- Opening Delimiter -
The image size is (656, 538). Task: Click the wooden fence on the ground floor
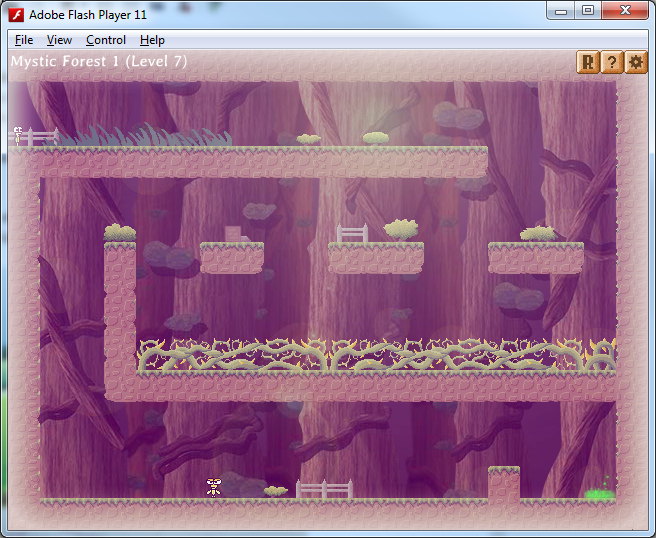[324, 489]
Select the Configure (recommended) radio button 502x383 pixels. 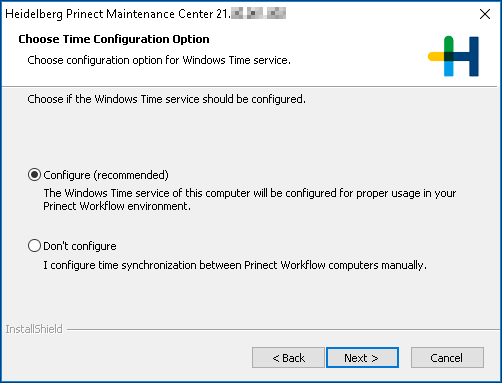pyautogui.click(x=34, y=175)
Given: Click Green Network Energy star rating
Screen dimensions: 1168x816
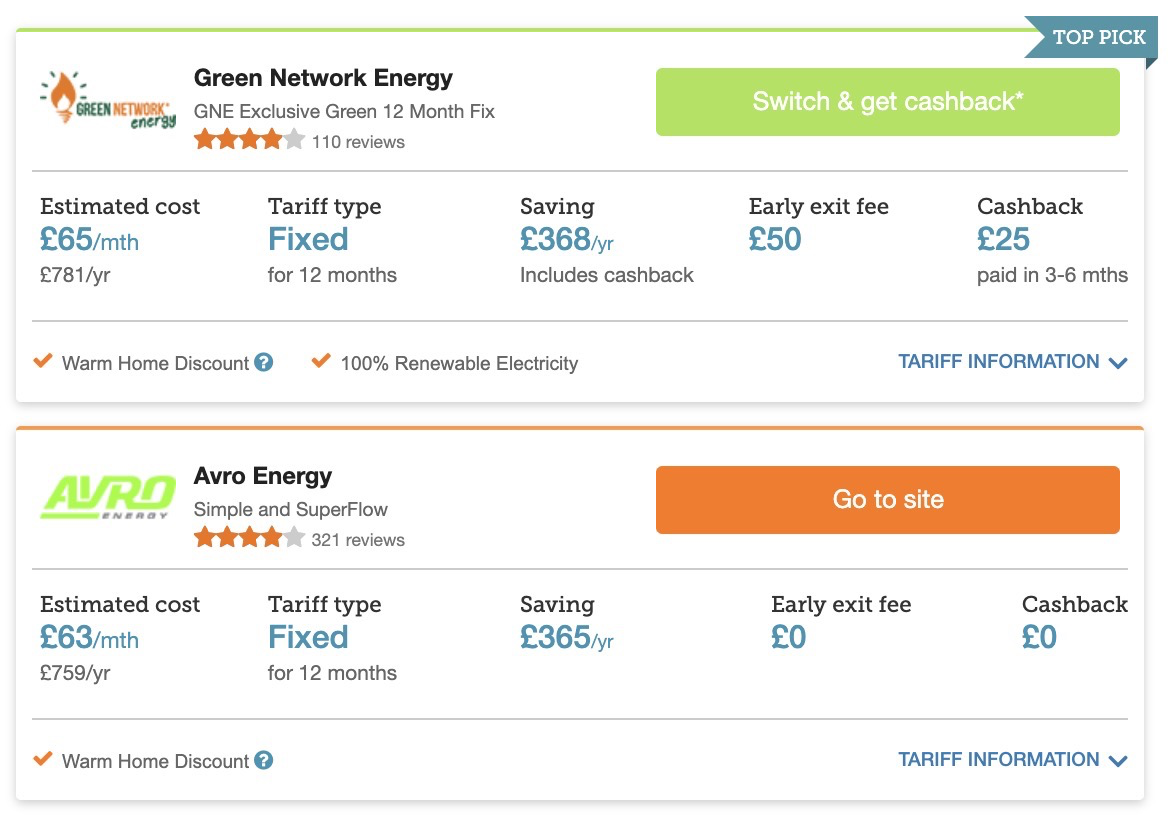Looking at the screenshot, I should pyautogui.click(x=249, y=141).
- Closing Delimiter -
TASK DETAILS:
From the line with "Given: Click Green Network Energy star rating" to the last line above, restate each line word for word, but skip the pictures.

COMPLETED EXERCISE:
Given: Click Green Network Energy star rating
Screen dimensions: 1168x816
Looking at the screenshot, I should pyautogui.click(x=249, y=141).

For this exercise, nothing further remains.